SAO PAULO (Reuters) – Brazil’s Senate approved on Tuesday the ratification of an agreement signed earlier this year to safeguard U.S. space and defense technology that opens the way for U.S. companies to use Brazil’s Alcantara base in the Northeastern-state of Maranhao to launch satellites.
The pact was signed in March during an official visit by Brazilian President Jair Bolsonaro to Washington, where he met with Donald Trump.
A previous attempt at a U.S.-Brazilian space partnership was scuttled in 2003 when it ran into resistance from the leftist government of then-President Luiz Inacio Lula da Silva and was thwarted by Brazilian lawmakers.
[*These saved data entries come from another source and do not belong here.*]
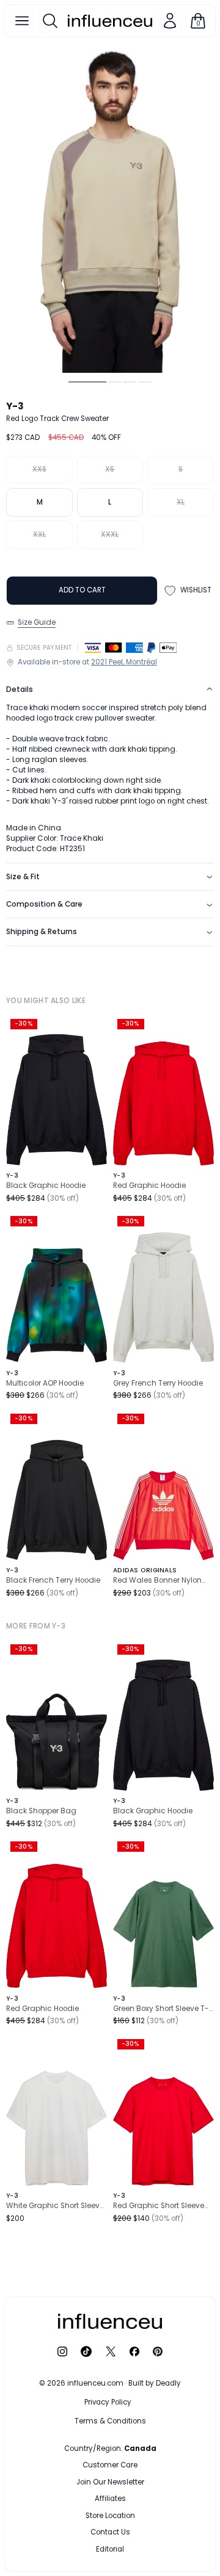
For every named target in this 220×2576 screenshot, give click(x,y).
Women (141, 2465)
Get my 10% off (110, 2522)
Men (87, 2465)
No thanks (110, 2546)
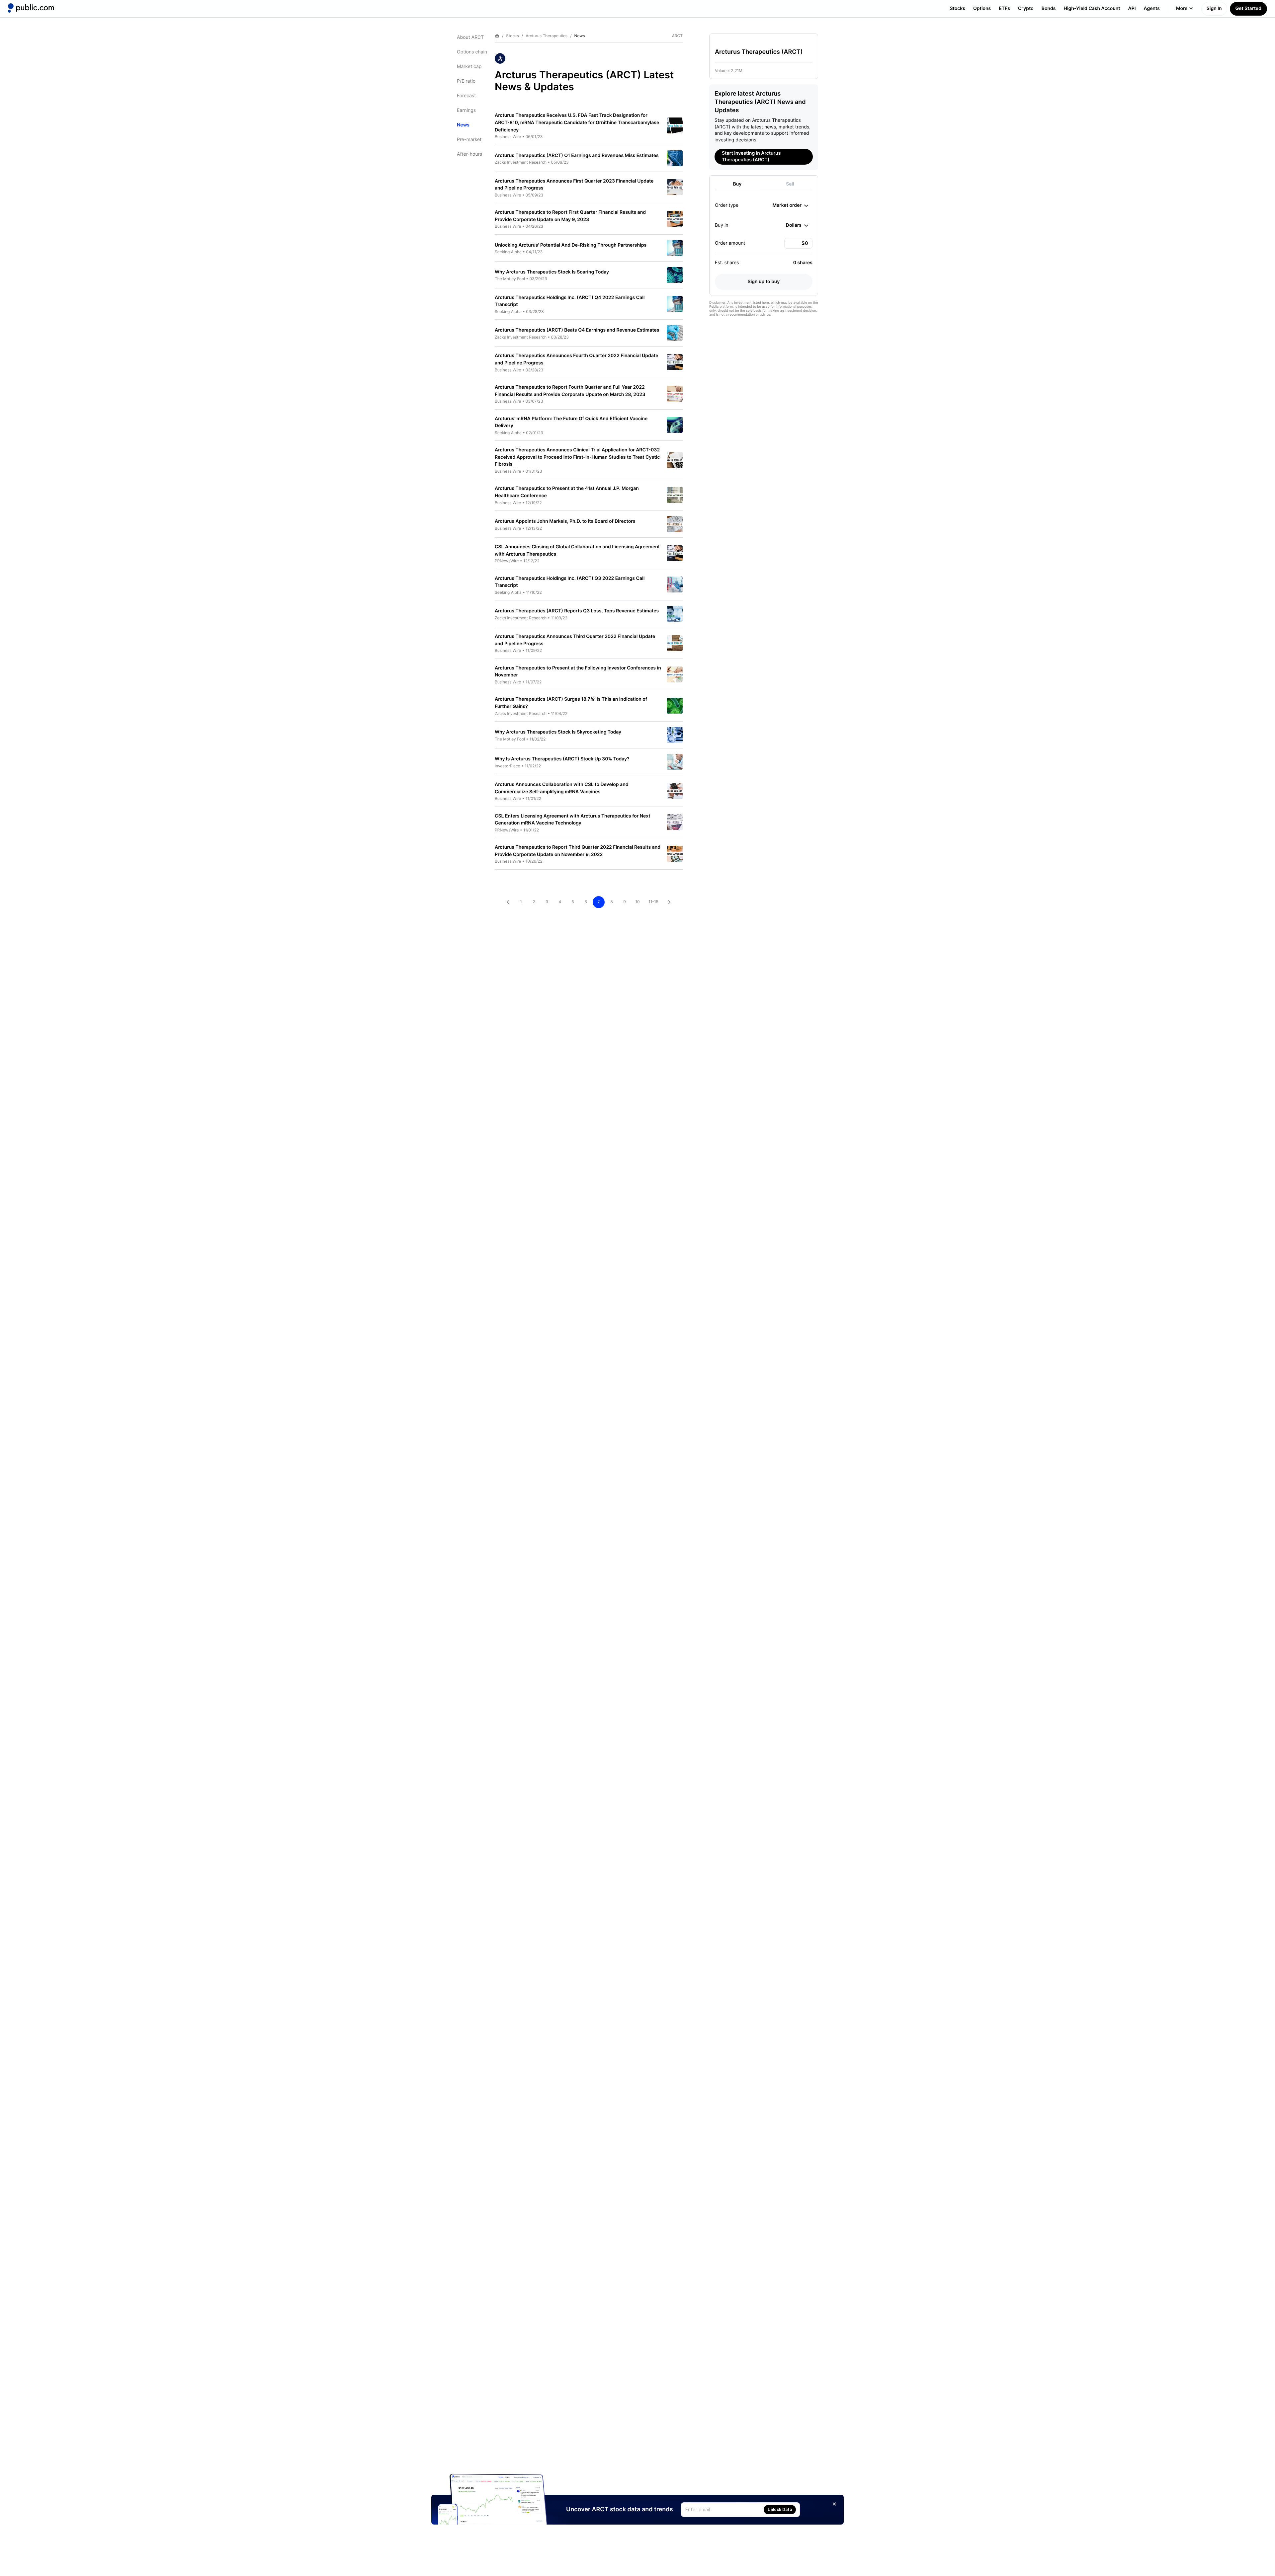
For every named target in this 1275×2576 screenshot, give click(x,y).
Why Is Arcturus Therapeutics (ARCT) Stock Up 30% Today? (562, 759)
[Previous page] (508, 902)
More (1182, 8)
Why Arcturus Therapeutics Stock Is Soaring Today (552, 272)
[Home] (31, 8)
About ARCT (470, 37)
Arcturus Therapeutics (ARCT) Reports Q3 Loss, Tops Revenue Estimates (577, 611)
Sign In (1214, 8)
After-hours (469, 154)
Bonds (1049, 8)
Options (982, 8)
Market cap (469, 66)
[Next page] (669, 902)
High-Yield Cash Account (1091, 8)
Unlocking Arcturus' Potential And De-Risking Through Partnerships (570, 245)
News (463, 125)
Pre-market (469, 139)
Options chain (472, 52)
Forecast (466, 96)
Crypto (1026, 8)
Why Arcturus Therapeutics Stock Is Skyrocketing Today (558, 732)
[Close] (834, 2504)
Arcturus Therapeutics (546, 36)
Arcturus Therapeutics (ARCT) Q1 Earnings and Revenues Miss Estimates (577, 155)
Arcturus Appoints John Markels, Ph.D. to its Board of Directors (565, 521)
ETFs (1004, 8)
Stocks (957, 8)
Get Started (1248, 8)
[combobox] (790, 205)
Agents (1152, 8)
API (1132, 8)
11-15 (653, 901)
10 (637, 901)
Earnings (466, 110)
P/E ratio (466, 81)
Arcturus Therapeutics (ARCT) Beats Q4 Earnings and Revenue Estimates (577, 330)
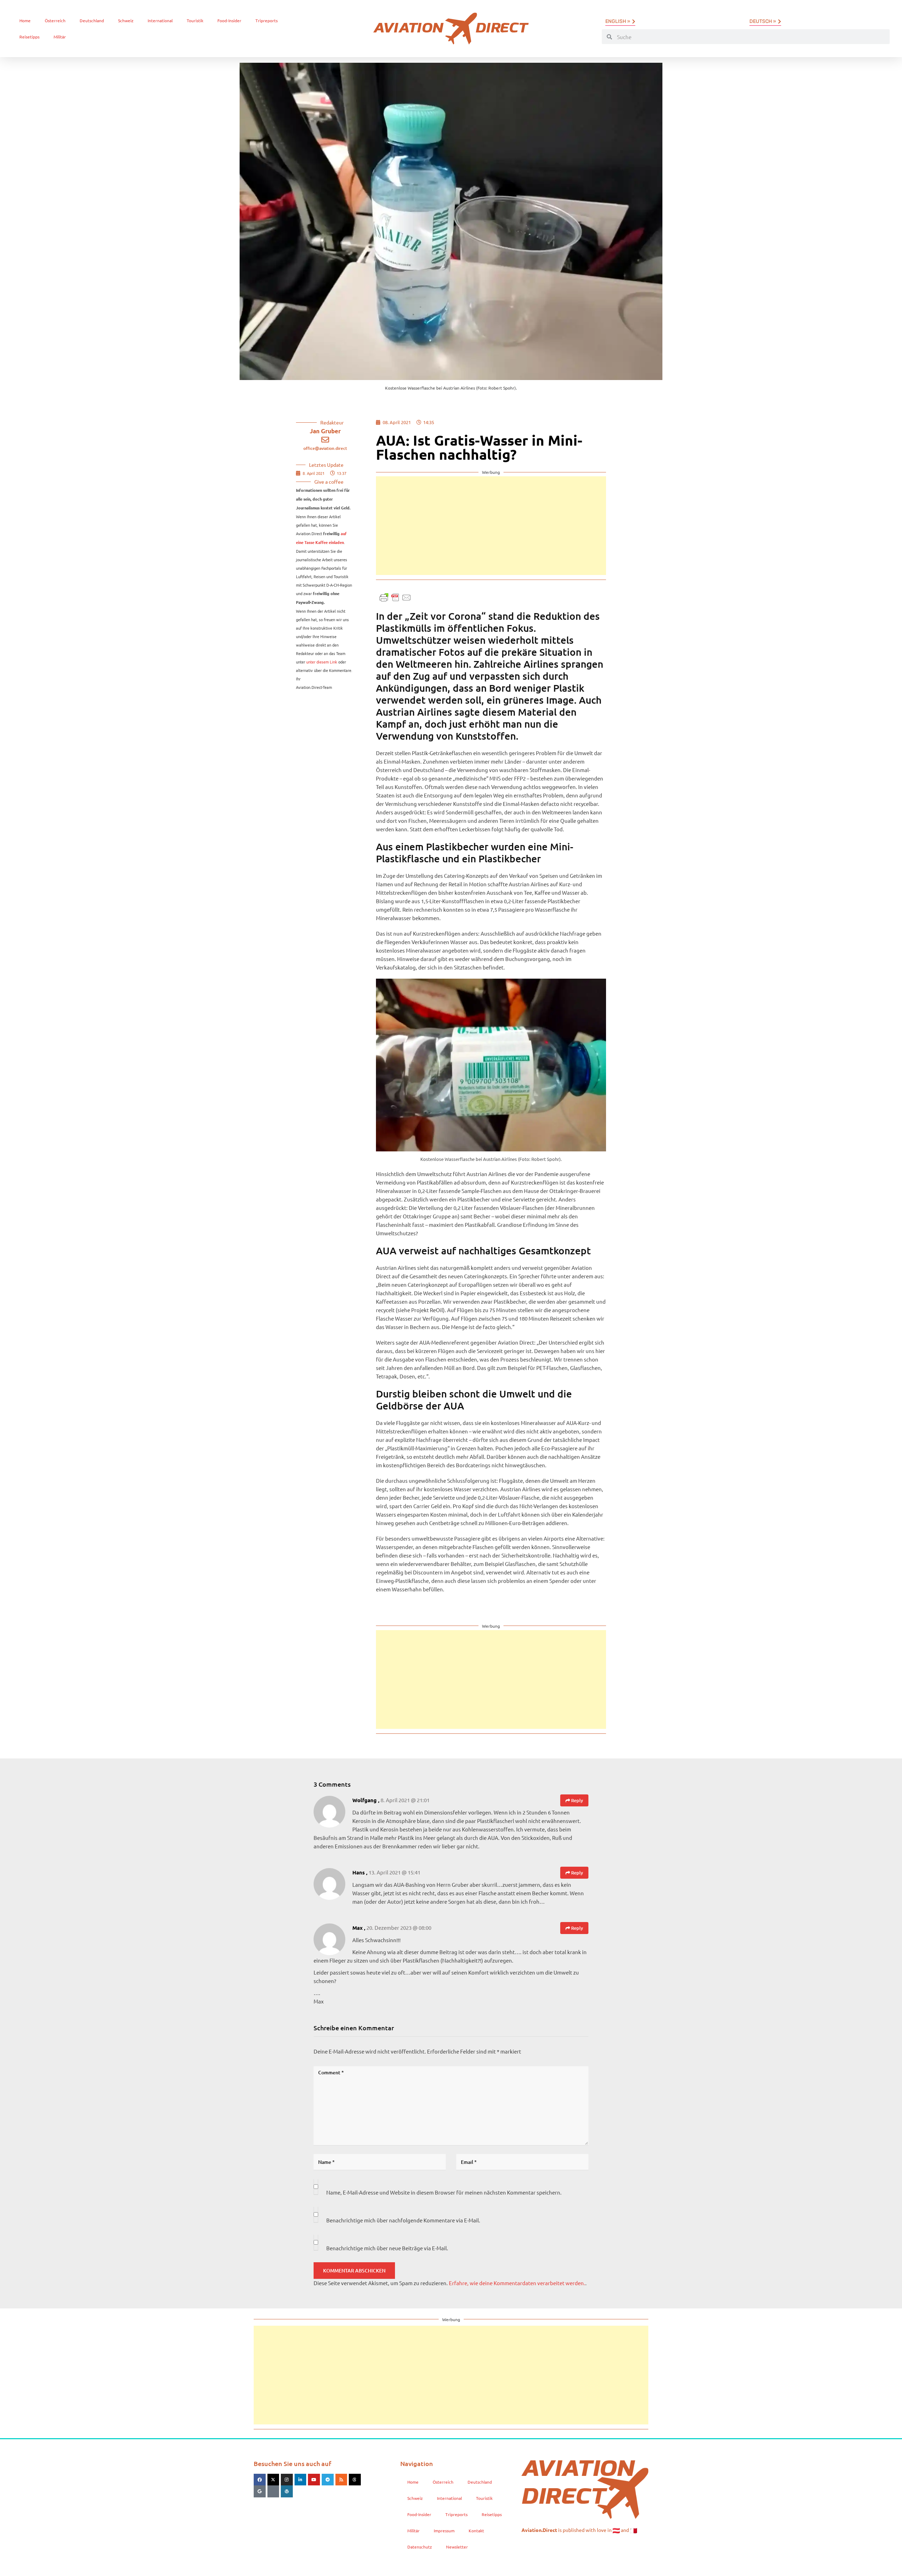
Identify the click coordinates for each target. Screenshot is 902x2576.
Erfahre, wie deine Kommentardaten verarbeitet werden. (517, 2283)
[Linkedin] (301, 2480)
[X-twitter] (273, 2480)
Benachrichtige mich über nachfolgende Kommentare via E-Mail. (403, 2220)
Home (25, 20)
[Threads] (355, 2480)
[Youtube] (314, 2480)
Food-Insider (229, 20)
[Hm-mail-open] (273, 2491)
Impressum (444, 2530)
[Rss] (341, 2480)
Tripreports (266, 20)
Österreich (55, 20)
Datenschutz (419, 2547)
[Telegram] (328, 2480)
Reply (576, 1800)
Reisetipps (29, 36)
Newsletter (457, 2547)
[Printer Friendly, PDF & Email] (395, 596)
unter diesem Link (321, 662)
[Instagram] (287, 2480)
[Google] (260, 2491)
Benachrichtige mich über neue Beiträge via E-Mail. (387, 2248)
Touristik (195, 20)
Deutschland (92, 20)
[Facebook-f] (260, 2480)
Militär (60, 36)
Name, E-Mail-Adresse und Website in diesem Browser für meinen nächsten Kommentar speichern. (444, 2192)
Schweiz (126, 20)
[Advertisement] (491, 525)
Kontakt (476, 2530)
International (160, 20)
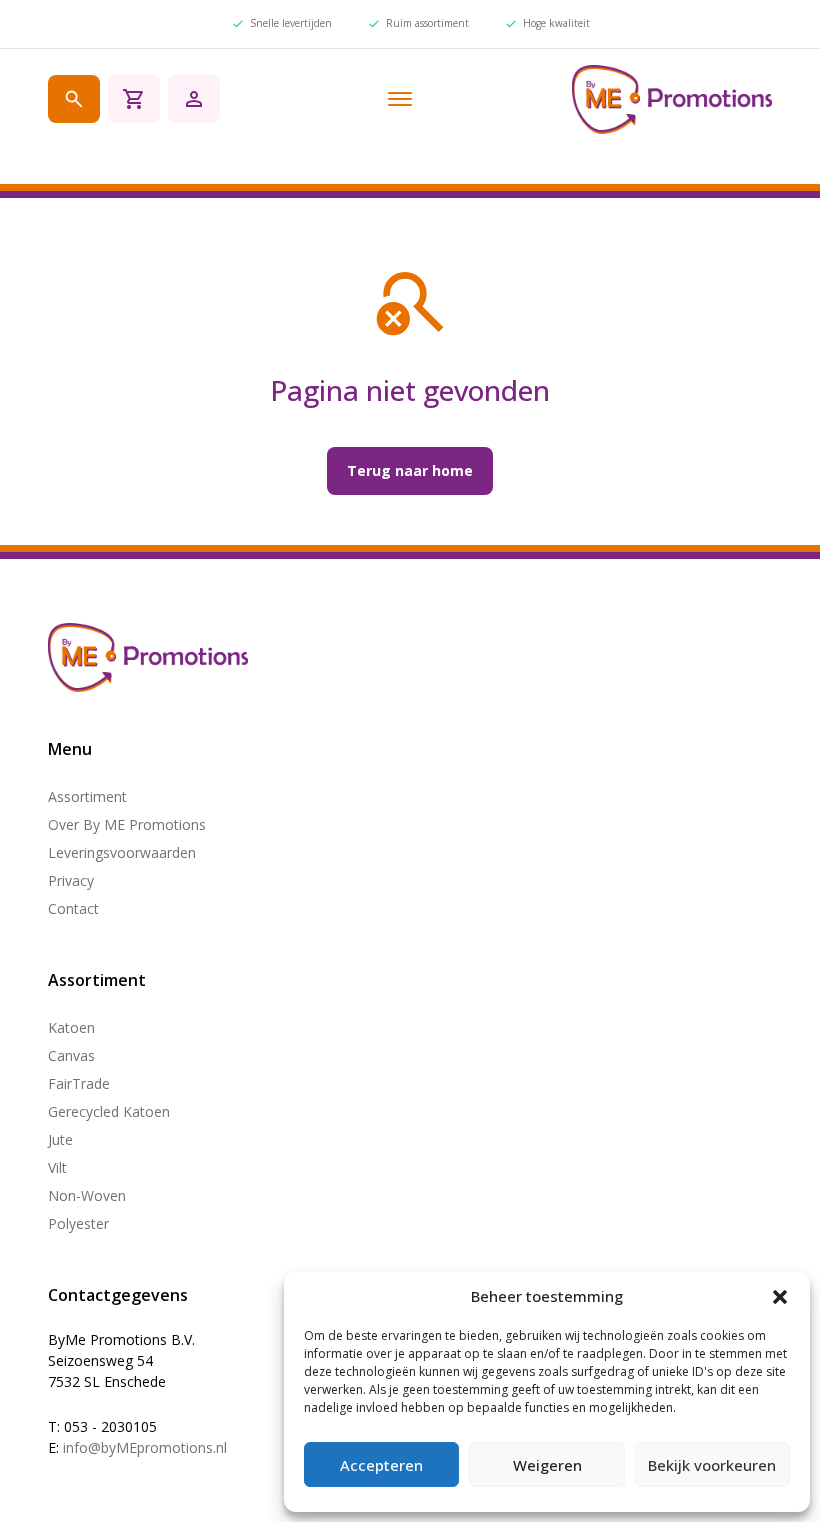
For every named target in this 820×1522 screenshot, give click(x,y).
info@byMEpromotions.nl (145, 1447)
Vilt (57, 1167)
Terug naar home (410, 470)
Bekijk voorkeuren (712, 1465)
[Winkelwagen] (134, 99)
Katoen (71, 1027)
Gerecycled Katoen (109, 1111)
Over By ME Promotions (127, 824)
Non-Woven (87, 1195)
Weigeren (547, 1465)
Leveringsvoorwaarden (122, 852)
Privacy (71, 880)
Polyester (78, 1223)
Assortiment (87, 796)
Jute (60, 1139)
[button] (780, 1297)
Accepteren (381, 1465)
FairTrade (79, 1083)
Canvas (71, 1055)
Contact (73, 908)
The technology safeguard agreement (TSA) opens room for U.S. companies interested in launching small satellites at a lower cost from the Alcantara space center run by the Brazilian Air Force on the South American country’s north coast.
Brazil, however, will not have access to U.S. technologies in missiles, rockets, artifacts and satellites, as the Brazilian government once requested.
Because of the Brazilian base’s location close to the equator, launches burn 30% less fuel and rockets can carry larger payloads, according to Air Force officers.
With TSA, Brazil wants to get a piece of the $300 billion-a-year space launch business, a market which is expected to grow fast in the next few years.